I’m trying to implement a custom version of ReLU that requires a bit more logic. It looks something like this
class ReLU(torch.nn.Module): def __init__(self, in_features): super(ReLU, self).__init__() # Parameterization of the special ReLU layer self.lambdas = Parameter(torch.rand(in_features)) def forward(self, x): # compute some upper and lower bounds on the input rows bounds = map(row_bound, x) _, epsilon_id = x.shape # loop over rows for i, (l, u), lmb in zip(range(x.shape), bounds, self.lambdas): # check if the upper bound is <= 0 then the ReLU returns 0 if u <= 0: # Inplace op x[i] = x[i] * 0 # If the bounds cross 0 the ReLU implements some custom logic elif l < 0: x = torch.nn.ZeroPad2d((0, 1))(x) # Inplace op x[i] = x[i] * lmb if lmb >= u / (u - 1): # Inplace op x[i, epsilon_id] = -l * lmb / 2 else: # Inplace op x[i, epsilon_id] = u * (1 - lmb) # Inplace op x[i, 0] = x[i, 0] + x[i, epsilon_id] epsilon_id += 1 # If neither if branch ran the lower bound >= 0 and the ReLU returns identity return x
The input x comes in as an n by m tensor. The forward pass first computes upper and lower bounds for each row, then based on those bounds it either zeroes that row, leaves it, or applies a bit more logic based on the layer parameters lambda.

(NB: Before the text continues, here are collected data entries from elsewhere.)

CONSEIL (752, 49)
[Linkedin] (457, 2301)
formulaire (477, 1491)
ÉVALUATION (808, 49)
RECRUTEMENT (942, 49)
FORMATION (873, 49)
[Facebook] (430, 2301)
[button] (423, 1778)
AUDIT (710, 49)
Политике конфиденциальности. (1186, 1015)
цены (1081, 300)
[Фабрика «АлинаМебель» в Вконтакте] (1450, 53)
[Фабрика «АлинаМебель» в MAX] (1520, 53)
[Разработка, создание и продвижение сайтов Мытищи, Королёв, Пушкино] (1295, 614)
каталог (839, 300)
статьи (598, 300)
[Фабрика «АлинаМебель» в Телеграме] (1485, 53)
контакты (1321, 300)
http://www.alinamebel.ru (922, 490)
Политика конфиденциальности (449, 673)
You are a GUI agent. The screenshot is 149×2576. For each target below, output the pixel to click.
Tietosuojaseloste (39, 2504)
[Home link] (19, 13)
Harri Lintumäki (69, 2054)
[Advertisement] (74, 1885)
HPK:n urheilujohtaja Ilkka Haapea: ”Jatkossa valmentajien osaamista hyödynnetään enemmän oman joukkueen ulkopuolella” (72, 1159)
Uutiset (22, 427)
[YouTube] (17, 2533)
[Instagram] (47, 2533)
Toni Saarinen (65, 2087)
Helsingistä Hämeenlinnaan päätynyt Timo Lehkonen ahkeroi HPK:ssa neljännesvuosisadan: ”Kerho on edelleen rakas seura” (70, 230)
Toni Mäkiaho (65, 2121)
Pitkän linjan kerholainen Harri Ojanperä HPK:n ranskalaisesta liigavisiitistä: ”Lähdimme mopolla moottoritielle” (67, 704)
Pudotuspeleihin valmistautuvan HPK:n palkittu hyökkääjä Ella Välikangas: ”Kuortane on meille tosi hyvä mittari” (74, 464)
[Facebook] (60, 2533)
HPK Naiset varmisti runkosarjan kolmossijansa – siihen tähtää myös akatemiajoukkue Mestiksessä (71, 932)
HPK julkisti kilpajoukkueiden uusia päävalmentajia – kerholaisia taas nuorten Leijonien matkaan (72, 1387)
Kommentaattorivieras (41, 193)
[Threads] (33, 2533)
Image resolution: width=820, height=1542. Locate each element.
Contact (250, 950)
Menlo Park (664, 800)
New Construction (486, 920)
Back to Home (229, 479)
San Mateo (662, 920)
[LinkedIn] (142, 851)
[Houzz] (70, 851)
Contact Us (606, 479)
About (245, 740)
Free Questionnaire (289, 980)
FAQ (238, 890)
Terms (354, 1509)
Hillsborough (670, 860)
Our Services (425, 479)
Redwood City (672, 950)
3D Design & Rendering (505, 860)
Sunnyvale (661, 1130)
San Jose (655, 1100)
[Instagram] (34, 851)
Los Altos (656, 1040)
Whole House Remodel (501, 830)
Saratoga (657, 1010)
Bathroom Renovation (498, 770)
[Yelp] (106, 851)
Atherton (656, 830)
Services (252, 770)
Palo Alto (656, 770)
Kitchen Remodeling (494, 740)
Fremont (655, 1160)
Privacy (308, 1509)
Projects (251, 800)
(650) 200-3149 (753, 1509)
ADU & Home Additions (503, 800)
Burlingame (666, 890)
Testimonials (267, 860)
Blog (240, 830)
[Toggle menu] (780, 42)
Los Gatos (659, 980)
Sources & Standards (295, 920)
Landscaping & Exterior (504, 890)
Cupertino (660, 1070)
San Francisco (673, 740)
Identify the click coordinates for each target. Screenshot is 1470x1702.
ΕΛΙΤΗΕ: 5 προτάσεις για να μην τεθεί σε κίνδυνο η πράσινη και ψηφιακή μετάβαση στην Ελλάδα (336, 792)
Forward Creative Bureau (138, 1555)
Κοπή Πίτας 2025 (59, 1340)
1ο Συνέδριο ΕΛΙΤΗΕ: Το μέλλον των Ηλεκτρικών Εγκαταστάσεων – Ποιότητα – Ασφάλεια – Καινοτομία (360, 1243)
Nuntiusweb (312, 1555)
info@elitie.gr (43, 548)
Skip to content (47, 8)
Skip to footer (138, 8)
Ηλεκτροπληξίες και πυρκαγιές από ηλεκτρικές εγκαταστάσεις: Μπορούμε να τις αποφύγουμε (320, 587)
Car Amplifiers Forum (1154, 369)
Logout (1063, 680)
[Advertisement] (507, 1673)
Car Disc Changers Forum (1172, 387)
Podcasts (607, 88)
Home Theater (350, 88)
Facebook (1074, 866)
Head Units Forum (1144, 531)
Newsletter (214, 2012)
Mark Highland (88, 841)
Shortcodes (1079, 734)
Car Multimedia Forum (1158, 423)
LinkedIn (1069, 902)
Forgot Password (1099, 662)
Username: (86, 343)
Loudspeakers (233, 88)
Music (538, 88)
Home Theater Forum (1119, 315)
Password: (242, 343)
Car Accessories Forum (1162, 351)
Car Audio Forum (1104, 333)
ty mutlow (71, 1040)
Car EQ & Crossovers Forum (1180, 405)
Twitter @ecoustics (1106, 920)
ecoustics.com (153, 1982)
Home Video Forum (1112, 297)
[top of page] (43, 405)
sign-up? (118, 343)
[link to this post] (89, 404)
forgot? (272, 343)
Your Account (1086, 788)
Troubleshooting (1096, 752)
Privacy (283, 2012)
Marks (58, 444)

The issue is I don’t know how to modify individual rows of x without performing in-place operations, and if I do those operations I get frequent errors doing backpropagation to learn the layer parameters.
x[i] = x[i] * lmb
RuntimeError: one of the variables needed for gradient computation has been modified by an inplace operation: [torch.FloatTensor ] is at version 3; expected version 0 instead. Hint: the backtrace further above shows the operation that failed to compute its gradient. The variable in question was changed in there or anywhere later. Good luck!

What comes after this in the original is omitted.